Weather effect on arthritis and fibromyalgia
Research and surveys overwhelmingly support ‘folklore’ and anecdotal evidence of weather sensitivity amongst people with rheumatism. Some researchers go so far as building climate chambers where they can recreate certain weather conditions. Depending in which study and survey you want to believe, the proportion of people whose rheumatism was affected by weather ranges between 70% and 90%. One thing is clear, however: weather doesn’t cause rheumatism and doesn’t damage joints – but it does affect the severity of rheumatic pain.
Weather-sensitive people with rheumatism report more pain on damp, cold days that have rapidly falling barometric pressure. Thunderstorm activity and air ionization can add to this. Depending on the type of rheumatic disorders, some people can predict well in advance the coming of a weather front, others ‘feel’ a nearby thunderstorm and some hear their joints tell them that it will rain. As with headache and migraine sufferers, the weather change takes the blame. But once the weather stabilizes the symptoms will, too.
Several theories exist on the mechanisms of weather sensitivity and rheumatism. One explains that the increased pain is due to the irritation of nerve ends from frequent and rapid changes in weather elements. Also, bones and muscles have different densities, and the unequal expansion and contraction during temperature and humidity variations may increase the pain in inflamed or injured joints and muscles.
Another plausible cause is the rapid change in barometric pressure before and during the passage of a weather front. Membranes and fluids in the joints expand when the outside barometric pressure drops. The expansion puts pressure on the inflamed tissue, causing increased pain. Some people with rheumatism also report increased pain during air travel in cabins with reduced air pressure.

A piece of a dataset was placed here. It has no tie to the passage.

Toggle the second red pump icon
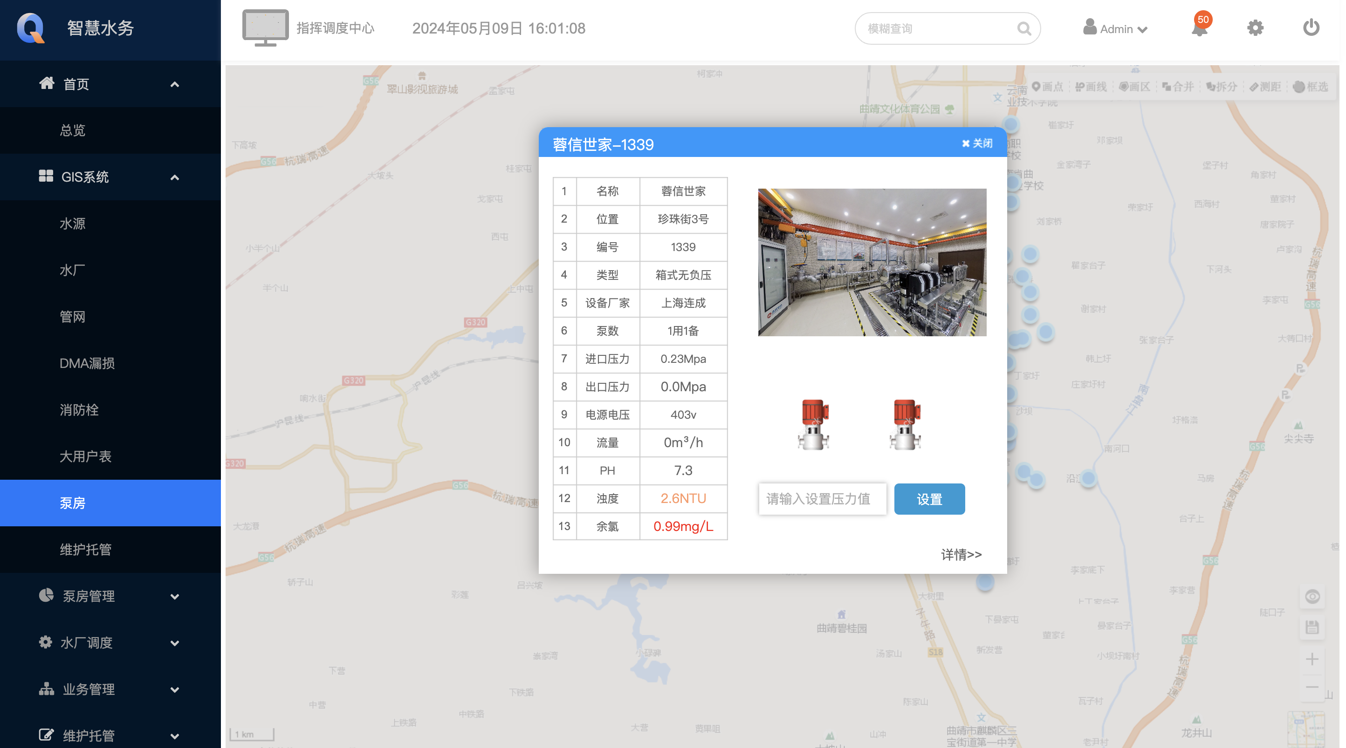The width and height of the screenshot is (1346, 748). click(x=905, y=425)
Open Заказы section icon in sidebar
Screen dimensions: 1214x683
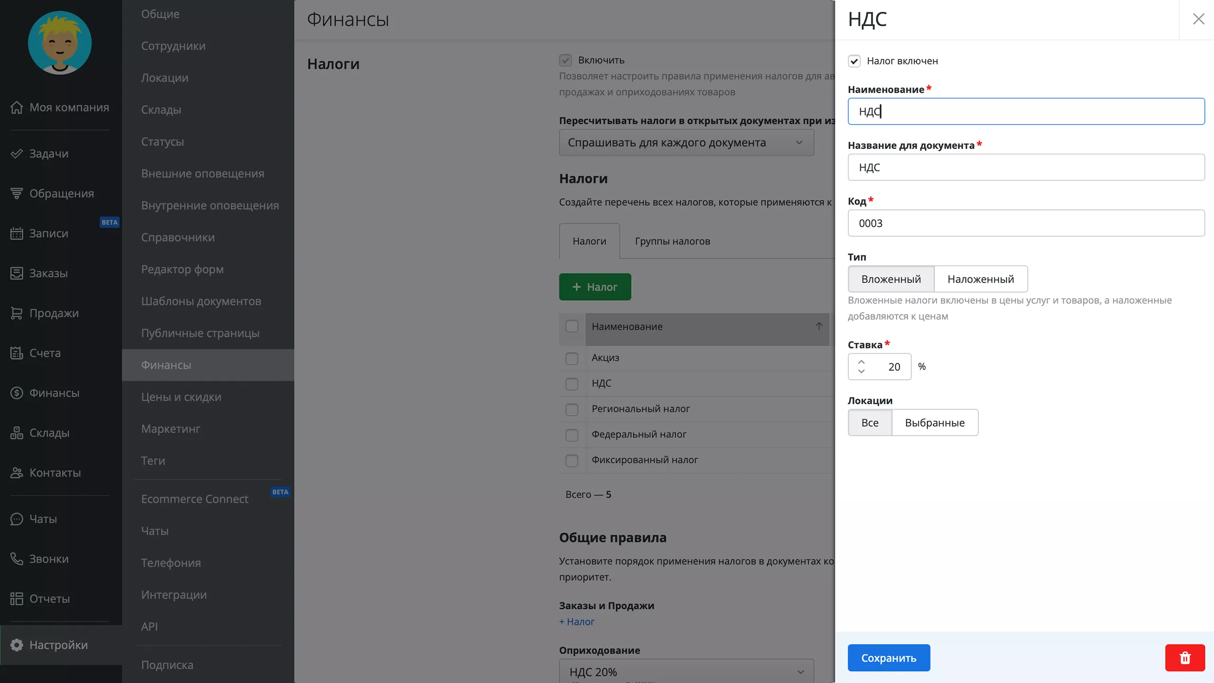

Treatment of arthritis and fibromyalgia
If cold and damp are the main culprits, why doesn’t everyone with rheumatism move to warmer and drier climates? Some do, but recent evidence shows that pain due to changes in temperature and humidity is relative. Once your body acclimatizes to the warm and dry conditions, a drop of temperature and rise in humidity to levels that you found comfortable before the move causes almost the same negative symptoms. The perceived gain is so small that rheumatologists rarely recommend a change in location. Mind you, a ‘friendlier’ climate can have some emotional benefits – and a good mood makes pain more bearable.
Treatment with medication and physical therapy depends on the type of rheumatism. Doctors often recommend relaxation therapy and light exercises. Swimming, for instance, exercises the muscles without putting much strain on the joints. Anti-inflammatory drugs are the main weapons to combat the symptoms, while new drugs arrive on the market regularly. Complementary medicine, such as acupuncture and massage, can also provide some relief for sufferers.